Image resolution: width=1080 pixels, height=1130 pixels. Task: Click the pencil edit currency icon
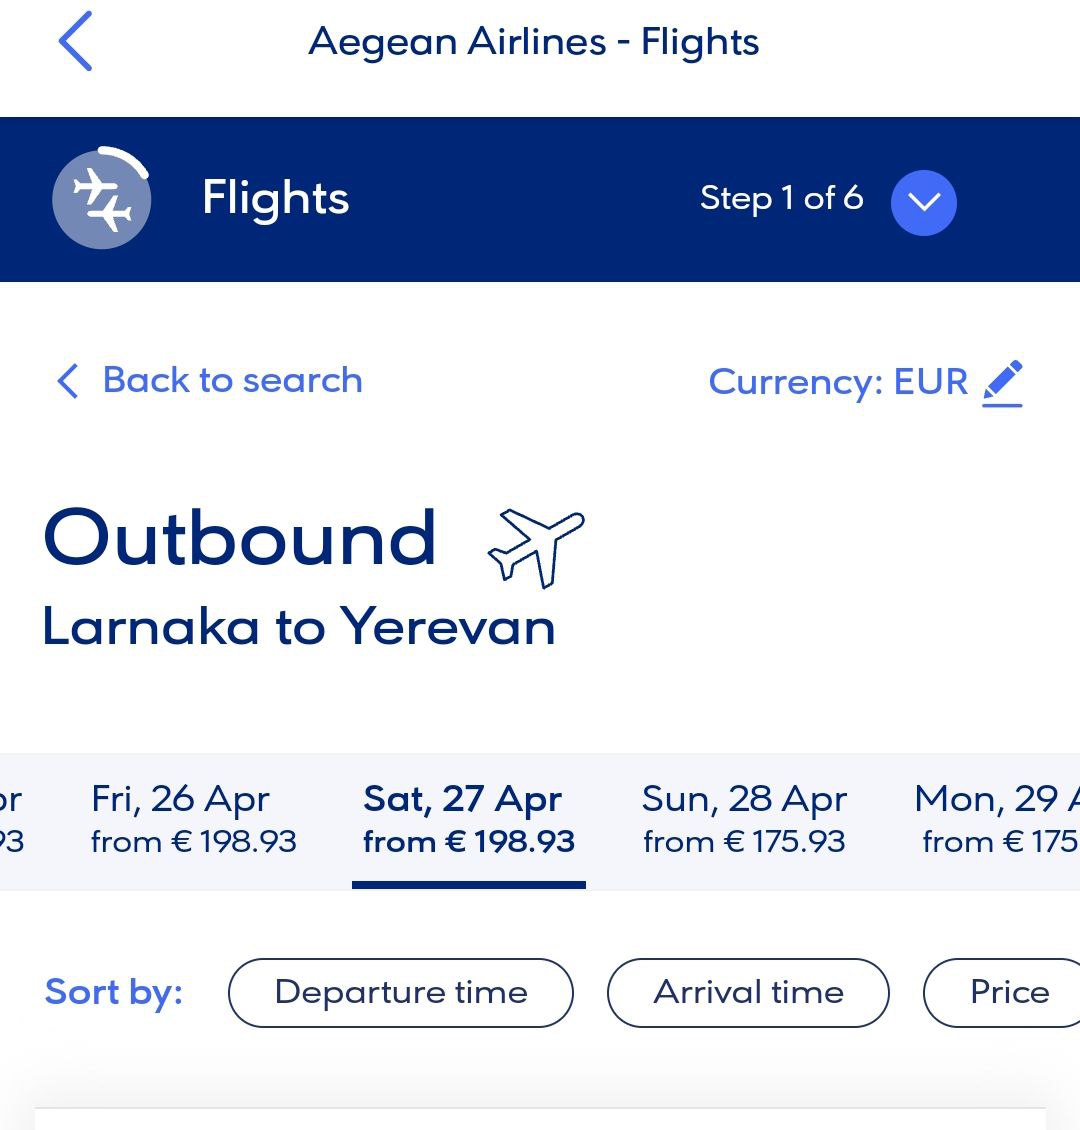pos(1003,383)
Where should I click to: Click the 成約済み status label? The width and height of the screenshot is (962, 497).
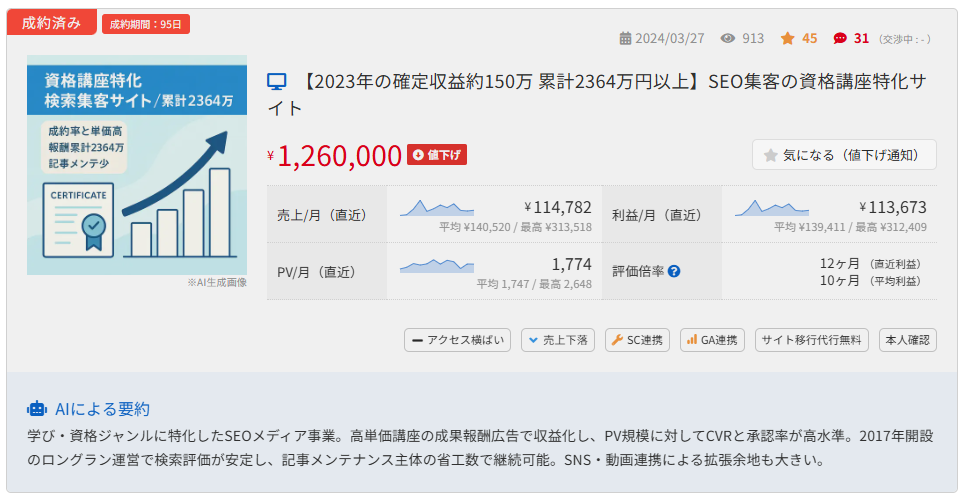tap(52, 23)
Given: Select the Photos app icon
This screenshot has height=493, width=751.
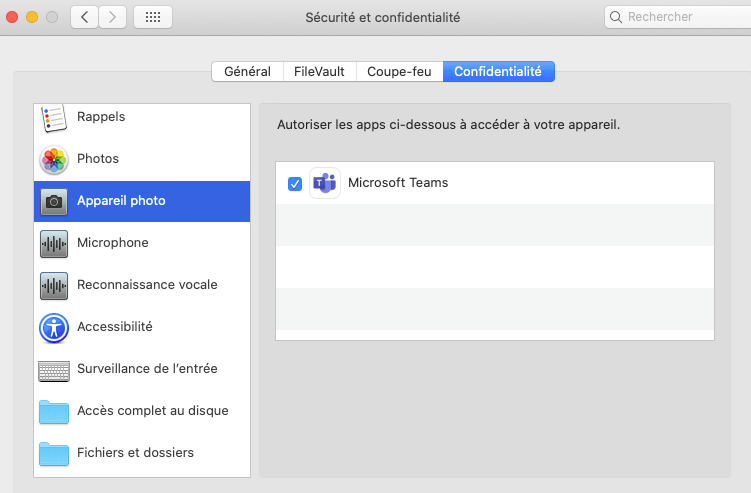Looking at the screenshot, I should [53, 159].
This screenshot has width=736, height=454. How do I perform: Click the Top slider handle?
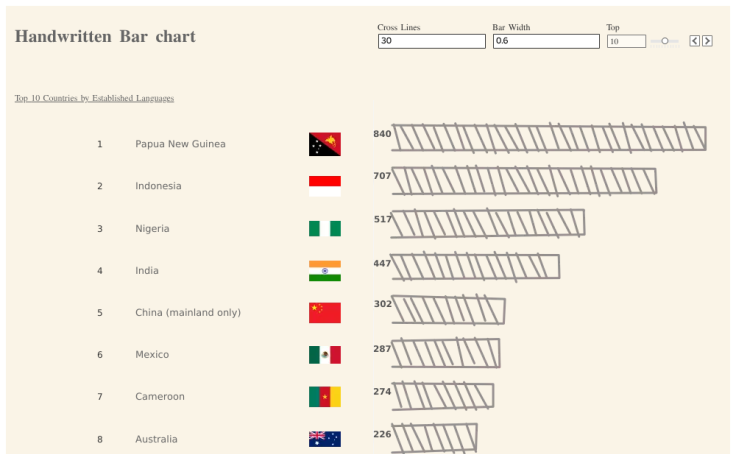click(665, 41)
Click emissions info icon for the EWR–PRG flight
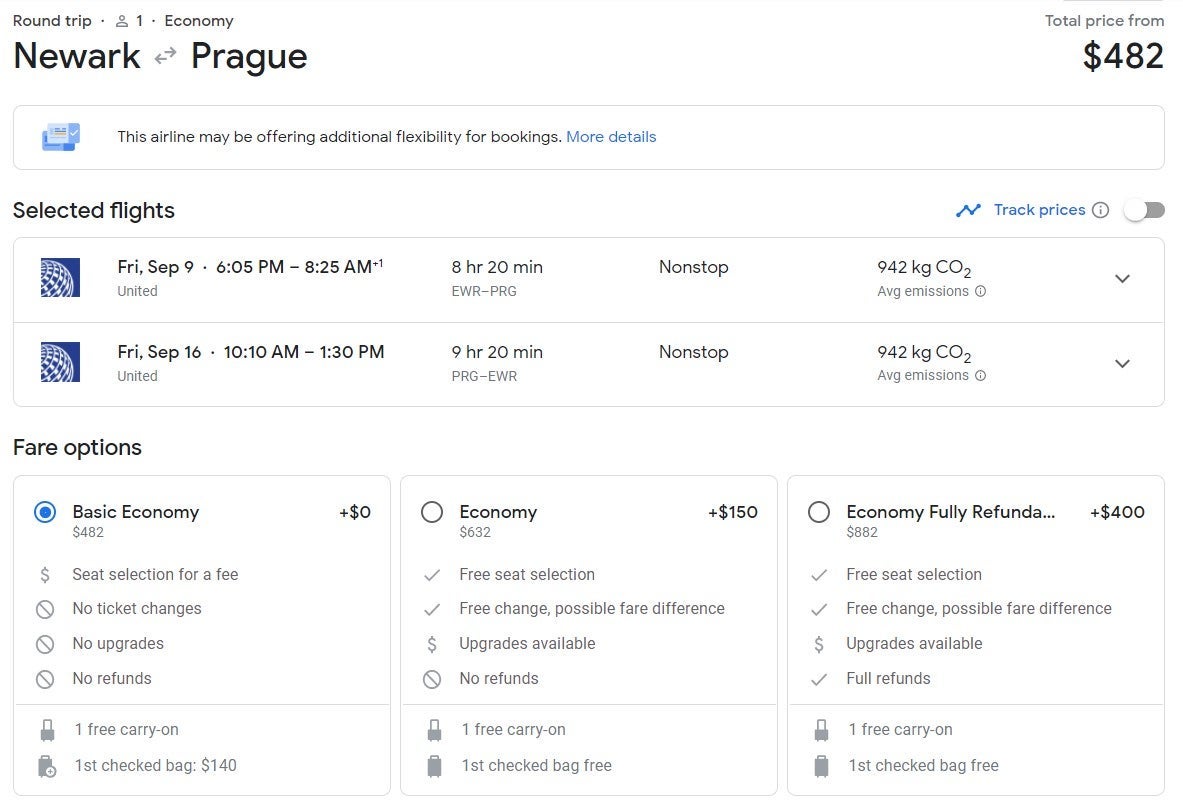The width and height of the screenshot is (1183, 807). pos(980,292)
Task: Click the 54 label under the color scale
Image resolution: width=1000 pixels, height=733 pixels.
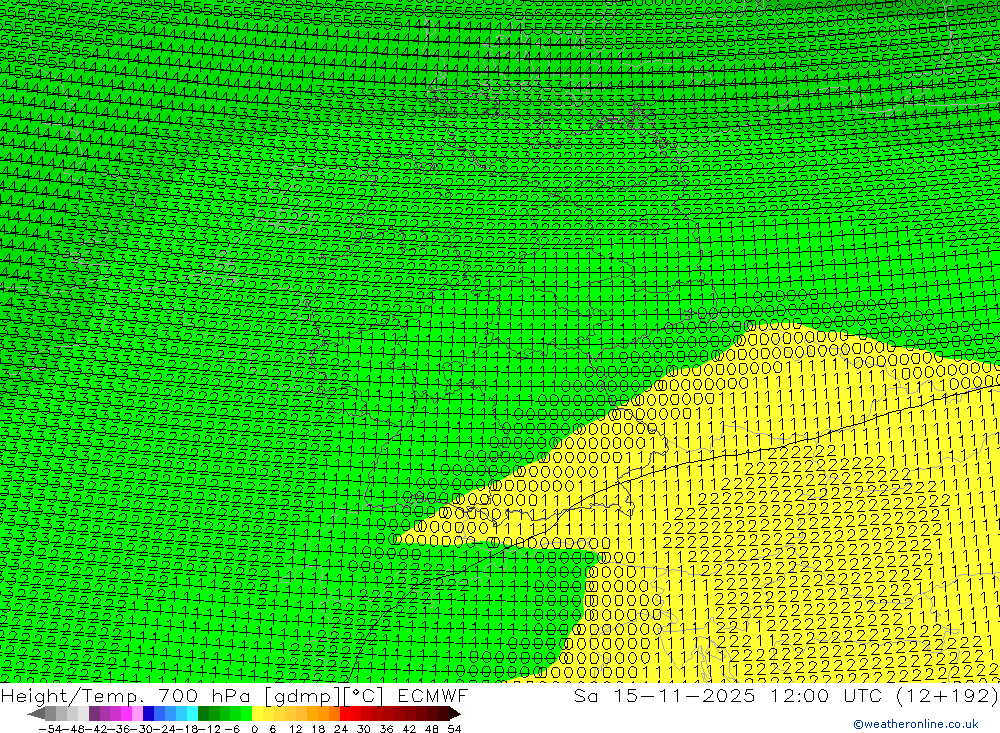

+-------+

- _TASK DETAILS_: Exclude the images and reproduce the remaining data exactly.

- _SOLUTION FOR THIS EXERCISE_:
Image resolution: width=1080 pixels, height=1130 pixels. Task: Click the pencil edit currency icon
pos(1003,383)
Where should I click to: Click the 成約済み status label? The width and height of the screenshot is (962, 497).
tap(52, 23)
Given: Select the Photos app icon
This screenshot has height=493, width=751.
Looking at the screenshot, I should [53, 159].
This screenshot has width=736, height=454. How do I perform: Click the Top slider handle?
click(665, 41)
Click emissions info icon for the EWR–PRG flight
The width and height of the screenshot is (1183, 807). pos(980,292)
Task: Click the 54 label under the color scale
Image resolution: width=1000 pixels, height=733 pixels.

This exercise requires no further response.